Unlike previous waves of typosquatting or credential-theft attacks, PhantomRaven introduces a new evasion tactic: remote dynamic dependencies, a mechanism that fetches malicious payloads from outside the npm registry, effectively masking the true dependency tree.
Sonatype, alongside other security research firms, has tracked this malicious campaign and continued to analyze indicators of compromise (IoCs) and tactics, techniques and procedures (TTPs) of the threat actors. Sonatype Security Research has uncovered 83 additional packages associated with this campaign, now reaching more than 200 total. These packages are brandjacking organizations like Adobe and AirBNB or pretending to be MCP servers.

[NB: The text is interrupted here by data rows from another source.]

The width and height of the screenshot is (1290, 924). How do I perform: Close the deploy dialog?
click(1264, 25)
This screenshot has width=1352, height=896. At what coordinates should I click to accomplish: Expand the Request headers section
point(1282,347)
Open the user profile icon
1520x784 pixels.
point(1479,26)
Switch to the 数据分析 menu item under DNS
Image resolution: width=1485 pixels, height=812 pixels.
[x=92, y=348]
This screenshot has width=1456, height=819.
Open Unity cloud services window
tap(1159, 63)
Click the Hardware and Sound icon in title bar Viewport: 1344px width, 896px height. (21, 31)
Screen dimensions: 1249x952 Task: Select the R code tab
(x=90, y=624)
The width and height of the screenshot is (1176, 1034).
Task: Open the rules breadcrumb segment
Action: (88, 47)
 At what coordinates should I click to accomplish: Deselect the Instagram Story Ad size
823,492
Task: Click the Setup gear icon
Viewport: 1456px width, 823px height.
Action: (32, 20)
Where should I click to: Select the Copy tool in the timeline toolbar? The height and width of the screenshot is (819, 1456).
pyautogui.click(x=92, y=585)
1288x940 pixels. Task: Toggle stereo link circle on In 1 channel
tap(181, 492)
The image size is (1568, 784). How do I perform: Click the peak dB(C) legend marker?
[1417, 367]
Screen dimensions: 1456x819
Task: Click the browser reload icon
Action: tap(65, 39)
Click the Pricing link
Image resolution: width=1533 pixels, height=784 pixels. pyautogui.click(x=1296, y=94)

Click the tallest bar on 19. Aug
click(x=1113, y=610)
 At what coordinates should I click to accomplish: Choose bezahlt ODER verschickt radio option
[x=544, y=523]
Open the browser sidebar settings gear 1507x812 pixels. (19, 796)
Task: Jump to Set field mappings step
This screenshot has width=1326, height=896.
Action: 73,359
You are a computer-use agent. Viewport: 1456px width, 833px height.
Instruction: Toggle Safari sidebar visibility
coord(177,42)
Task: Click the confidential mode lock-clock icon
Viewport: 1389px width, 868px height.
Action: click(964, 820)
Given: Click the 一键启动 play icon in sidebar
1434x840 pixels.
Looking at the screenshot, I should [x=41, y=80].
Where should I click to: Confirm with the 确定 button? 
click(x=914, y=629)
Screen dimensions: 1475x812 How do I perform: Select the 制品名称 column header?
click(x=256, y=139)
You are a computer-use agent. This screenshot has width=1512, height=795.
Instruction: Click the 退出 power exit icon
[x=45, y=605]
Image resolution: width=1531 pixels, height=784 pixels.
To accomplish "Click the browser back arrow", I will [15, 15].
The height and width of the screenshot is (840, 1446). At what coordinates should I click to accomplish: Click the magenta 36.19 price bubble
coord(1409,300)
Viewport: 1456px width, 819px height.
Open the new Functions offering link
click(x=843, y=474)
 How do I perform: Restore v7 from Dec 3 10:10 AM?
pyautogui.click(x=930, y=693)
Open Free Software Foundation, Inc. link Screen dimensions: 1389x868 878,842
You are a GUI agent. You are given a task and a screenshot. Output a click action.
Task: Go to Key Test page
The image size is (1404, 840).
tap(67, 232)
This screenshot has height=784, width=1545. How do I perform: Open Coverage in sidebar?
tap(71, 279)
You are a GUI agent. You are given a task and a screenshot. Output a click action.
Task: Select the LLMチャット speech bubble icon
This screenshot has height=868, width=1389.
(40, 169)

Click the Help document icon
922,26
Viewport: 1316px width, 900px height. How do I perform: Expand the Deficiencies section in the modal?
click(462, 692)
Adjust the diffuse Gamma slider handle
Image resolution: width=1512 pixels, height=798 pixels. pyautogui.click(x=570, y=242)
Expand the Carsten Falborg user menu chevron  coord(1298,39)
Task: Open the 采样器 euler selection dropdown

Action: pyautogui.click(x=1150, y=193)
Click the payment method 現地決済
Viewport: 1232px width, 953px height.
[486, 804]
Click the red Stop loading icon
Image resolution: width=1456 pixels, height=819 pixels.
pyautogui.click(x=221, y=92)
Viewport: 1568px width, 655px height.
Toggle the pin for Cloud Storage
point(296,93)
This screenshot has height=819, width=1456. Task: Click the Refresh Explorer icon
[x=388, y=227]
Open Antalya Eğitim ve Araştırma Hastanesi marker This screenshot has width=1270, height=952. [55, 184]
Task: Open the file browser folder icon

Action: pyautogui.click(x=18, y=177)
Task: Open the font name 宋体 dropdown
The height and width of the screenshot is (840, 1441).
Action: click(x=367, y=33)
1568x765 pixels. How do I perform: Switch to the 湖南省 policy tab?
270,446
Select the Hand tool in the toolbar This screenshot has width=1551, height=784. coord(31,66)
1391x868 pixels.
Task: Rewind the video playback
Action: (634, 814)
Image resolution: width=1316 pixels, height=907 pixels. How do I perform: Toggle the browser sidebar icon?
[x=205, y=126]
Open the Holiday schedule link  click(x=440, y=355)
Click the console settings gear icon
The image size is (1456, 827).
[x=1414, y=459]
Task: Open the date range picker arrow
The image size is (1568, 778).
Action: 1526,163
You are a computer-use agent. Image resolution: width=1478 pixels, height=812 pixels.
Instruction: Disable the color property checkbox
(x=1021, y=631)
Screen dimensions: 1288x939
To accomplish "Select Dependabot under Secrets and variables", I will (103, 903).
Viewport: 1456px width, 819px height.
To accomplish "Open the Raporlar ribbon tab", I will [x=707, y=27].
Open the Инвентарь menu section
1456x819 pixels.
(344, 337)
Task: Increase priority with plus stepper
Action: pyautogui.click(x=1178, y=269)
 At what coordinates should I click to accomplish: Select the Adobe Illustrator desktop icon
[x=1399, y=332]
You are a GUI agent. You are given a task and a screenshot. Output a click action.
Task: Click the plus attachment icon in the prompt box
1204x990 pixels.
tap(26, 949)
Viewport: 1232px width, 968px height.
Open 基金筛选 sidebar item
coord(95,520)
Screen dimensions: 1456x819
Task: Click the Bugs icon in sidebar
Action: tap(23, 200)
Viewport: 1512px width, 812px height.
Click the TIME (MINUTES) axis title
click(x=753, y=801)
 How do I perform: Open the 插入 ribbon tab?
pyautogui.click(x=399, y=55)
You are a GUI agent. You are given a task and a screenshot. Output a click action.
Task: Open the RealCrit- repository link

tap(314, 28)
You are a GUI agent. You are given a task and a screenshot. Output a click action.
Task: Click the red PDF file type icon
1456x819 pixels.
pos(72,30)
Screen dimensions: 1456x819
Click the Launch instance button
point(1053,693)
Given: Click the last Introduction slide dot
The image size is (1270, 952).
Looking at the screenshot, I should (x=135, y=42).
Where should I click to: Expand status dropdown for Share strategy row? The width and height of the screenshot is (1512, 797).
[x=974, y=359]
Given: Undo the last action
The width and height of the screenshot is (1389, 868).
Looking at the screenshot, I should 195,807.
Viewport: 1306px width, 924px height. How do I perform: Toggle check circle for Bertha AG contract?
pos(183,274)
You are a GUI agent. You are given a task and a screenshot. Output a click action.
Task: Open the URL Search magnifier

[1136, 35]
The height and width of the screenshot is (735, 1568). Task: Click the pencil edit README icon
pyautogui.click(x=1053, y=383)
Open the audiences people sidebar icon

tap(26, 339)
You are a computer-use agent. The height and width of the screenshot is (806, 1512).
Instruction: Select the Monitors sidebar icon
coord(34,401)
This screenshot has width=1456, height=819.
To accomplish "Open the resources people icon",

Analysis of the ‘petstore-integration-test’ package demonstrated how the attackers evolved tactics over time in order to improve stealth and evade detection. In version 1.0.0, the threat actors used an earlier version of the PhantomRaven campaign’s malware which did not contain remote dynamic dependencies. Over time, however, two additional versions of ‘petstore-integration-test’ were published (1.0.3 and 99.0.0) that used the more advanced evasion techniques described.
The full list of malicious packages associated with the PhantomRaven campaign is included at the bottom of this blog post.
A Campaign Hidden Beneath Zero Dependencies
The campaign, first detailed by researchers at Koi, appeared to begin in August 2025 and relied on dozens of seemingly benign npm packages. Each package advertised “zero dependencies,” giving developers and scanners a false sense of safety. Underneath, however, they contained URL-based imports pointing to attacker-controlled servers.